Ethical Issues in Management Information Systems

Businesses usually have a major concern on matters related to information security. The FBI/Computer Security survey carried out in 2004 revealed that over 50 percent of the close to 500 respondents interviewed had at least encountered a serious security threat on the use of their computer systems. In addition, over three billion dollars were recorded as losses accrued by those interviewed. It is therefore imperative to improve the security level of information systems in order to counter the possibility of suffering heavy monetary losses.

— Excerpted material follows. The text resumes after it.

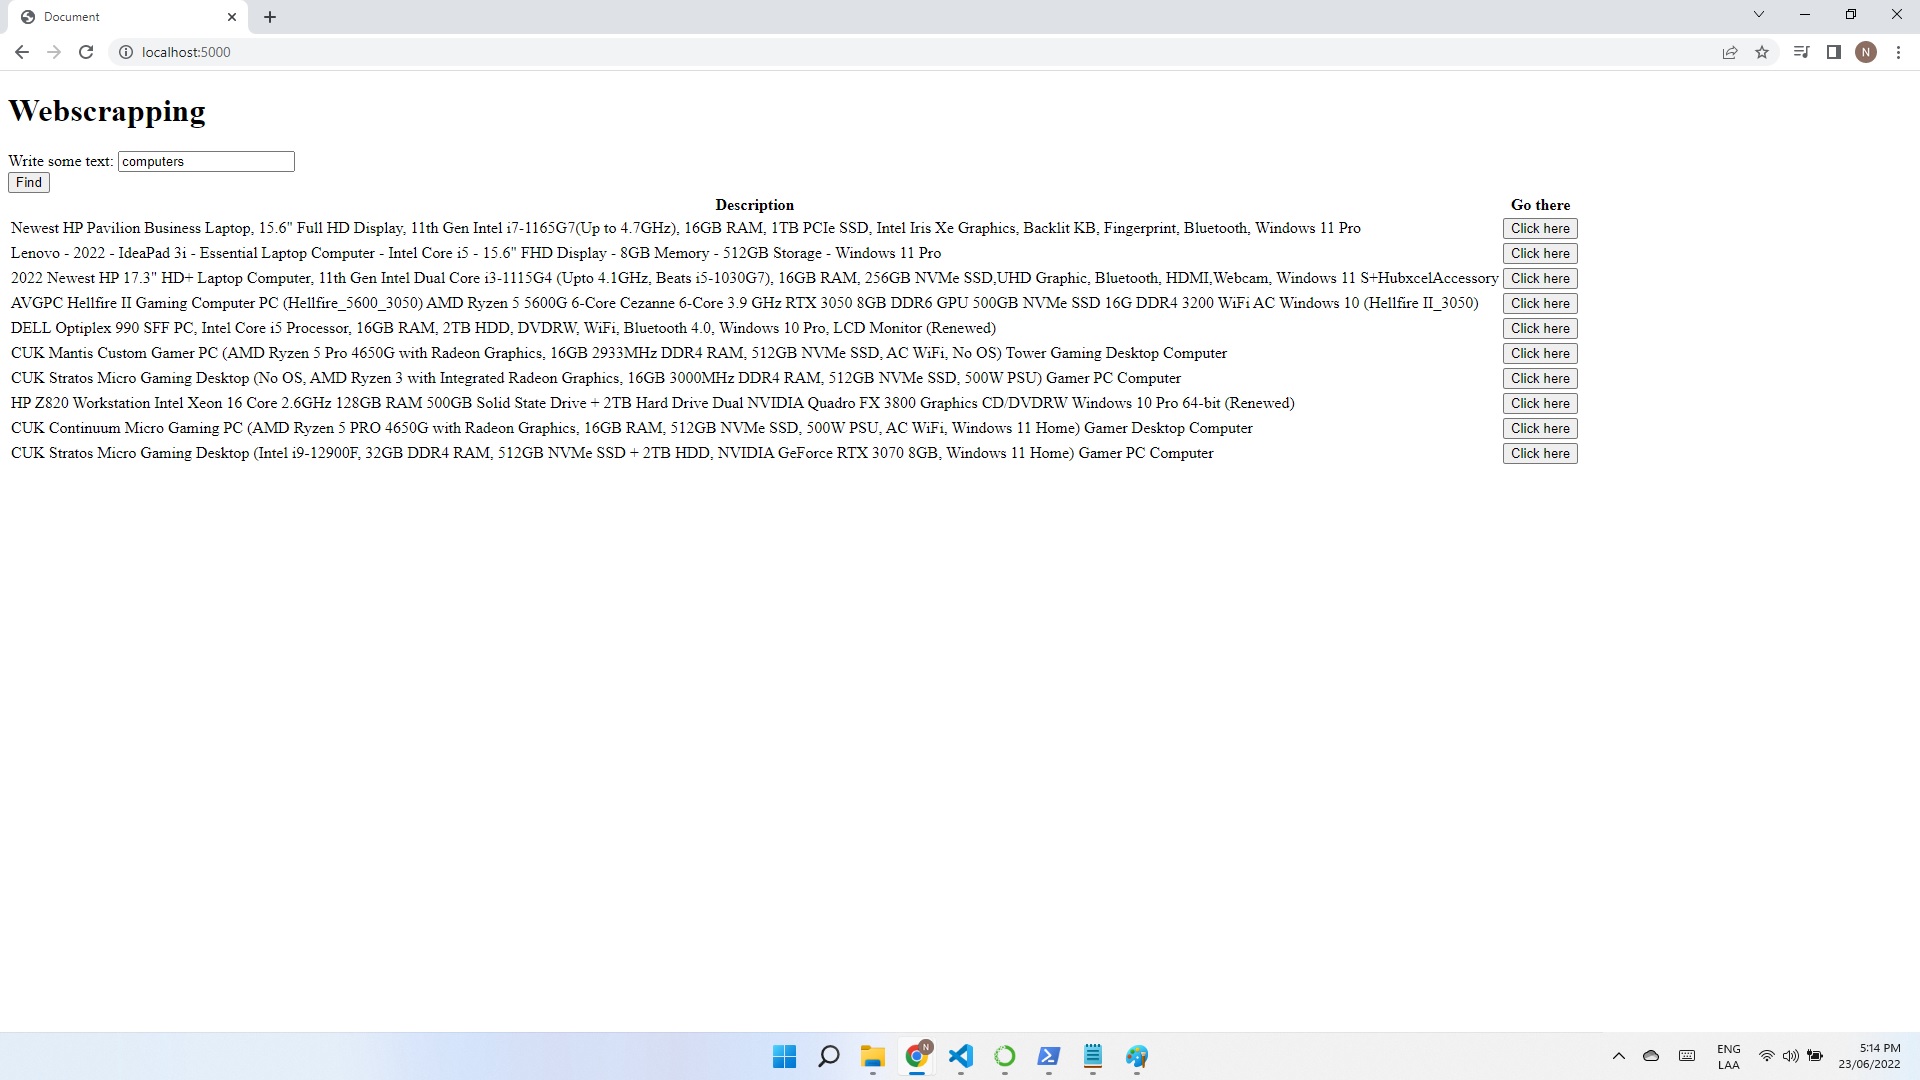The width and height of the screenshot is (1920, 1080).
Task: Share this page icon in address bar
Action: click(1730, 52)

In order to boost the security level of information systems, proper management of sensitive databases is necessary (Cohen & Cornwell, 1989). For instance, security equipment can be installed to deter intruders from accessing sensitive data. Such security equipment includes but not limited to anti-virus programs, systems that can automatically detect intruders as well as firewalls. Ethical practice is also another solution to information. Ethics has been defined as “the principle of right and wrong that individuals, acting as free moral agents, use to make choices to guide their behaviors” (Lee, Dark & Chen, 2005). This paper explores the importance of improving the moral standards of the information systems users through the application of ethical practices as the most pragmatic and effective way of ensuring security on sensitive information.

There are a myriad of ethical behavioral patterns worth practicing either at an individual level or at workplace. Some of the ethical behaviors include honesty, truthfulness, respect for other people, transparency when carrying out duties, ability to be accountable on every step taken, being consistent with good practices, keeping promises, fairness, concern for others as well as confidentiality on sensitive matters affecting others. For example, it is important to consider the effect of any action taken before executing it. This implies that honesty is paramount when discharging duties (Freeman & Peace, 2005). Being truthful is equally a worthy character to develop. As an ethical person, one should bear in mind that practicing falsehood at workplace is not fruitful. In addition, respect for oneself should be extended towards others. This will go a long way in practicing fairness and being considerate on the needs of others.

Confidentially plays a very important role as part of ethical practice in the management of information systems. All professions that make use of information systems often treat confidentiality as a very important component in their practice. Hence, a professional in management information system who is ethical will always visualize the need of maintaining the confidentiality of other people’s profiles. For example, acquiring passwords by wrong means to access private databases is unethical.

Another importance of practicing ethical behavior in management information systems is that the integrity of an organisation will not be compromised. Information is a very powerful tool in management and any slight interference with the same might lead to heavy losses. For instance, plagiarizing the contents of a company website and using the same to develop another website as a way of advancing completion is unethical. Management information system profession faces a myriad of ethical issues owing to the growing need for information sharing and technological development. One of the likely ethical issues that can be faced by a management information system professional is the inability to understand the right and obligations to information. Secondly, the protection of intellectual property with the emergence of the digital age is a major ethical issue of concern (Cohen & Cornwell, 1989). it is much easier to share online files than before. Thirdly, information accountability is paramount. Suppose an individual is harmed by a certain piece of information, who will be responsible? Other ethical issues include sensitive information that should be preserved, misusing of office supplies, too much breaks on the basis of “sickness”, lack of neatness in working areas, making personal calls at the expense of the company, poor use of information machines installed at workplace and accessing sensitive company databases without permission.

In summing up the paper, it is imperative to note that it is only through the practice of ethical behavior that information security and intellectual property can be achieved. Ethical behavioral patterns such as honesty, transparency and accountability are the foundations of ethical practice worth emulating in the management of information systems.


Cohen, E. and Cornwell, L. (1989). “A Question of Ethics: Developing Information System Ethics”. Journal of Business ethics, 8(6): 431-437.

Freeman, L. and Peace, G.A. (2005). “Information ethics: privacy and intellectual property”, London: Idea Group inc.

Lee, H.; Dark, M. and Chen, L. K. (2005). “Incorporating ethics into management information systems curriculum in business schools”. 6(1): 360-364.